What the exercise asks | Rewrite the items starting with the line with "The height and width of the screenshot is (441, 980)." and going on through the line with "tap(1206, 423)", changing "keyword" to "search" and leaving all else as it is.

Given data |

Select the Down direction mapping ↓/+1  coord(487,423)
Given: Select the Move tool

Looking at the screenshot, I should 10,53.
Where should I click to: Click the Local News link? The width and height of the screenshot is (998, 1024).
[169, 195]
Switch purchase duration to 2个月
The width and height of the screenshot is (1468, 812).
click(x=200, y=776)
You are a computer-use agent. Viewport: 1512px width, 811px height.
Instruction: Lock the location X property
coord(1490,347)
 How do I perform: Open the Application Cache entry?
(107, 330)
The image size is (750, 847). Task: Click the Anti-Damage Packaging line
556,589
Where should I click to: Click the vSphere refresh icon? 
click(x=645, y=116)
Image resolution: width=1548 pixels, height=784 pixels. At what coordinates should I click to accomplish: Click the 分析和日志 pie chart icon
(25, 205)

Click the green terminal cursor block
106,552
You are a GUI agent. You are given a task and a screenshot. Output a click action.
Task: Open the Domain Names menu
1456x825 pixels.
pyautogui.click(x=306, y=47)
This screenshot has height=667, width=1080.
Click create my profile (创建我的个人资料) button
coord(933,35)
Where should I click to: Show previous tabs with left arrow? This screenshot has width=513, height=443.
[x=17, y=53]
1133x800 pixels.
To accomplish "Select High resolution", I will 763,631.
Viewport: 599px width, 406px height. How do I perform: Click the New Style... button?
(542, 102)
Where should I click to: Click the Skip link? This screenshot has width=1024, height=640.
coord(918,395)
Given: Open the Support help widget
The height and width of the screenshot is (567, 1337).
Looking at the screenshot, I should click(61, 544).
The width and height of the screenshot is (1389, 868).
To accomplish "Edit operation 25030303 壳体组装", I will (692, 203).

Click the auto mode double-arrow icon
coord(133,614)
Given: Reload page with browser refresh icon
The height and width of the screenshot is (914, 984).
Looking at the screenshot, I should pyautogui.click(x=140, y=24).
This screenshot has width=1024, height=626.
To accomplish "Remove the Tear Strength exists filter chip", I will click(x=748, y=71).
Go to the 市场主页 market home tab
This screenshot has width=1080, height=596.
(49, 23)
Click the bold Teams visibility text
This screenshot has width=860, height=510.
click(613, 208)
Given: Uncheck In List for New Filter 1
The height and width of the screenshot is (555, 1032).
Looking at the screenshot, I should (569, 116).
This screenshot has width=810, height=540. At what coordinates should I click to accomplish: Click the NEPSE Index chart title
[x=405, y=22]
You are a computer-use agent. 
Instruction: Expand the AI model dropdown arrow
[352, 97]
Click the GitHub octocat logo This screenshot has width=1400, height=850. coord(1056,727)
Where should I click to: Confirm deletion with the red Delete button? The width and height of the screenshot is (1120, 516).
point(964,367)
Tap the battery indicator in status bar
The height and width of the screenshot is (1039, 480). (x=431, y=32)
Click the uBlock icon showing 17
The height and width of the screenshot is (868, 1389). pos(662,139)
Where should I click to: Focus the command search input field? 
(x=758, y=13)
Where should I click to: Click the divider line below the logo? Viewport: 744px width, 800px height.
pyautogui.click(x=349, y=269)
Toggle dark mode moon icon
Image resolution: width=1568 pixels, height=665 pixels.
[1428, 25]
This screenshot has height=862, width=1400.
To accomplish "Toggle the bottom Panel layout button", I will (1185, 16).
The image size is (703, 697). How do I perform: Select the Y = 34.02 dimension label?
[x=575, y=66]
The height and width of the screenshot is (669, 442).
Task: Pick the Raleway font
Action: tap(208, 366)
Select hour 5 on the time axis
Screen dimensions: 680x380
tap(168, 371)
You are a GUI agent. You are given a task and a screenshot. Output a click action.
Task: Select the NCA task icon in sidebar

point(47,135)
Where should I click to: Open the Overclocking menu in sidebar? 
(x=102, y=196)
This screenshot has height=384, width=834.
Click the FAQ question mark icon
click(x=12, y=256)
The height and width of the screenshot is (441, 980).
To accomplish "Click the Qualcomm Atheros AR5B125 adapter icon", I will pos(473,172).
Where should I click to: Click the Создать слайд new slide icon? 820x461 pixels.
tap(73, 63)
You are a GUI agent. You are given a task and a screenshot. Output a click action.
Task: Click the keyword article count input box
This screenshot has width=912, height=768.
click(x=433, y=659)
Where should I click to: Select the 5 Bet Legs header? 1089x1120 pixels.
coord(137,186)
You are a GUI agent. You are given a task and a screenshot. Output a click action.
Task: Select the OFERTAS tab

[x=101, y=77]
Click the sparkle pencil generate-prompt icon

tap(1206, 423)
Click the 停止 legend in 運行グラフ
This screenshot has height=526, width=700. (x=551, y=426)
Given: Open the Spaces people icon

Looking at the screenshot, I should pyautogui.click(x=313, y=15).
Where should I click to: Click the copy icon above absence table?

Result of this task |
The height and width of the screenshot is (441, 980).
To accomplish "Click the Qualcomm Atheros AR5B125 adapter icon", I will pos(473,172).
Where should I click to: Click the Создать слайд new slide icon? 820x461 pixels.
tap(73, 63)
You are a GUI agent. You are given a task and a screenshot. Output a click action.
Task: Click the search article count input box
This screenshot has width=912, height=768.
click(x=433, y=659)
Where should I click to: Select the 5 Bet Legs header? 1089x1120 pixels.
coord(137,186)
You are a GUI agent. You are given a task and a screenshot. Output a click action.
Task: Select the OFERTAS tab

[x=101, y=77]
Click the sparkle pencil generate-prompt icon

tap(1206, 423)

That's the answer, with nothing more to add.